In order to provide the best assistance to victims, it is important that APH professionals actively participate in professional, technical and pedagogical training courses, with realistic simulations, so that they can improve their technical skills in order to provide systematized, organized and prioritized care in urgent and emergency situations.

This highlights the importance of professional training for those who provide urgent and emergency care and trauma on the roads, using active methodologies. Realistic simulation has stood out in health teaching, as it exposes workers to practical experience and critical reflection, as it enables professionals to provide care in a systematized way, where theory and practice complement each other, and professionals can put their protocol-based protagonism into practice in the face of trauma care in a safe environment.

Xavier et al. ²⁶ adds that active methodologies help to show professionals their ability to absorb knowledge and test their agility in practice.
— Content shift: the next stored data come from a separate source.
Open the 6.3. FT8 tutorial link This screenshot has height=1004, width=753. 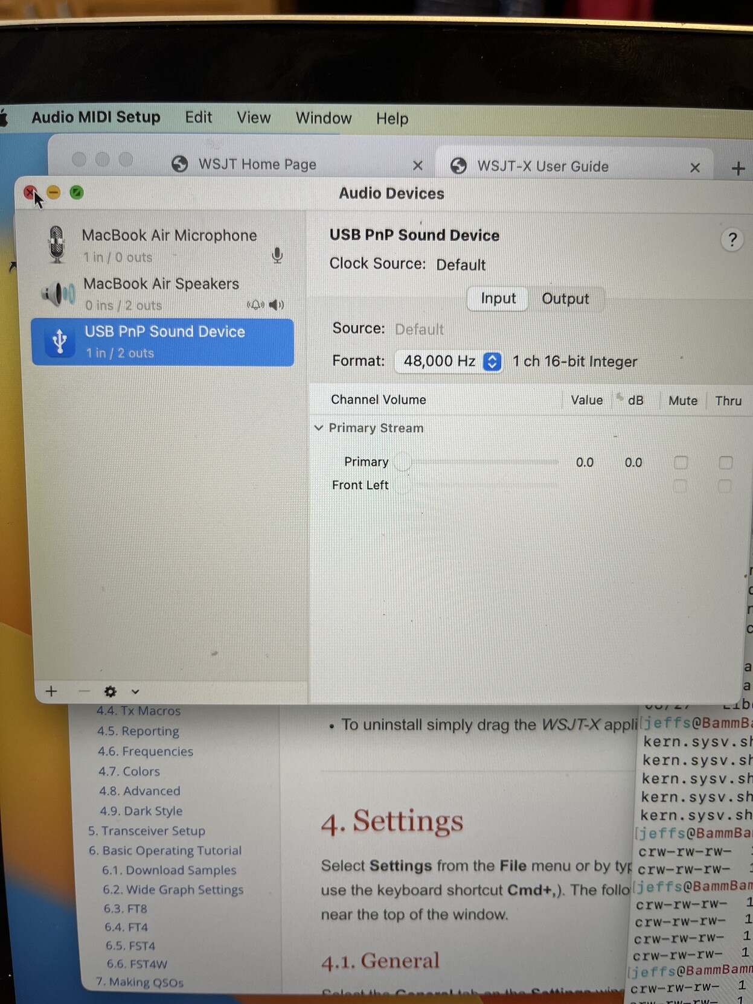coord(125,909)
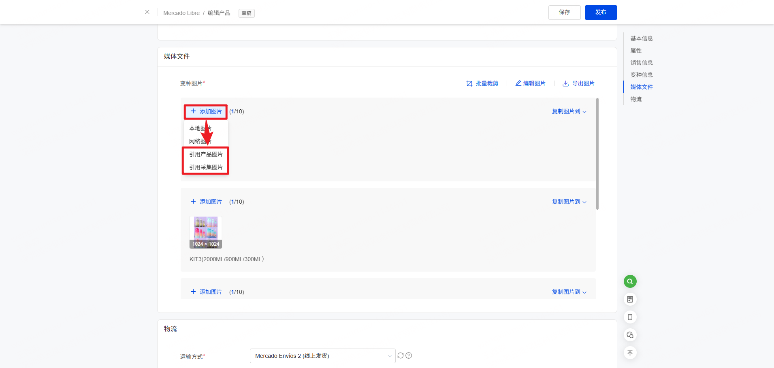Click the green search floating icon
The image size is (774, 368).
click(x=630, y=281)
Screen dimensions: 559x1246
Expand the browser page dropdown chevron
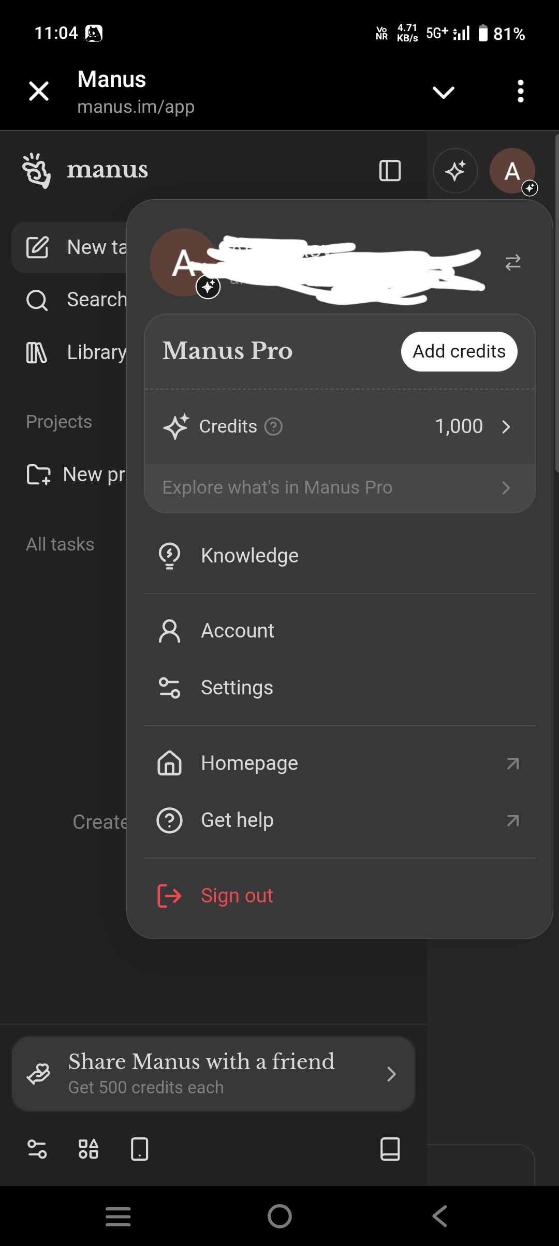point(444,93)
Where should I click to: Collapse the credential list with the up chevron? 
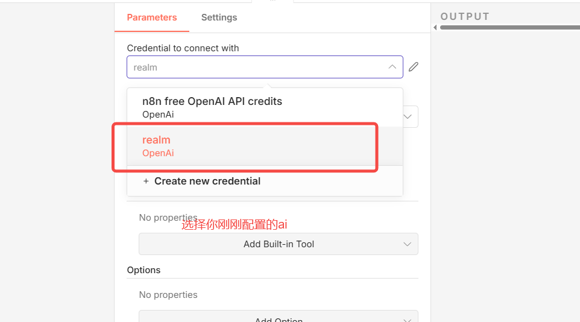[392, 67]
It is important and necessary to maintain the periodicity of these training sessions, so that the practice contributes to the proper development of professional skills, strengthens safety in the assessment and care of victims and results in patient safety.

In a comparative study, Mesquita et al. ²⁷ used realistic simulation as a strategy for professional training, demonstrating its relevant role in health activities, as simulation contributes to the development of cognitive and psychomotor skills, through experience in a simulated environment, close to the real thing, thus adding theoretical knowledge to practical knowledge in a practical, stimulating way, in which professionals can learn, identify, recognize, redo and correct possible errors. Thus, both independent simulation and simulation combined with theory are effective, as they develop professionals’ self-confidence, improve their skills and, directly, patient safety.

Thus, Oliveira et al. ¹⁶ consider realistic simulation to be an important tool used in continuing education for health professionals, as this strategy is considerably effective in developing theoretical and practical learning, especially with professionals who work in the APH, as it provides the opportunity to apply skills, identify flaws, correct errors and improve knowledge. Araújo et al. ²⁸ also recommend the use of realistic simulation as a teaching strategy, which can be applied to mid-level professionals, with the aim of improving absorption and increasing the level of knowledge of the professionals taking part in this process. Thus, the study can measure the teams’ previous knowledge and provide them with knowledge of the trauma care protocol and the experience of dealing with a trauma situation in a realistic simulation.

The pre-hospital environment requires professionals to be physically, mentally and cognitively prepared, dedicated, conscientious and ethical, and to bear in mind the characteristics of the environment in which they normally work. An ill-prepared professional can contribute to worsening the survival of a victim, but their good conduct and resourcefulness in care, based on protocol, will provide the patient with positive impacts on morbidity and mortality in relation to trauma. Thus, the use of the trauma care protocol will make a significant contribution to first aid at the scene of Advanced Trauma Life Support,¹² if associated with the practice of clinical simulation as an in-service training method.

Conclusion

The results of this study showed the importance of periodically training the professionals who work in APH and provide trauma care, given the complexity of the cases and the fact that these professionals often provide care in their region due to the lack of other support services close to the occurrences. Faced with “a group” who thought they were poorly trained to deal with traumas, the realistic simulation training developed respected its execution phases and enabled considerable improvement in most of the stages of the trauma care protocol, as this practice gave professionals the opportunity to train their skills in practice and reflect on them.

The survey also pointed out the difficulties faced by VLB professionals in assessing and carrying out two stages of care considered to be highly complex, with the indication of advanced life support assessment and care, in order to better manage cases in these situations.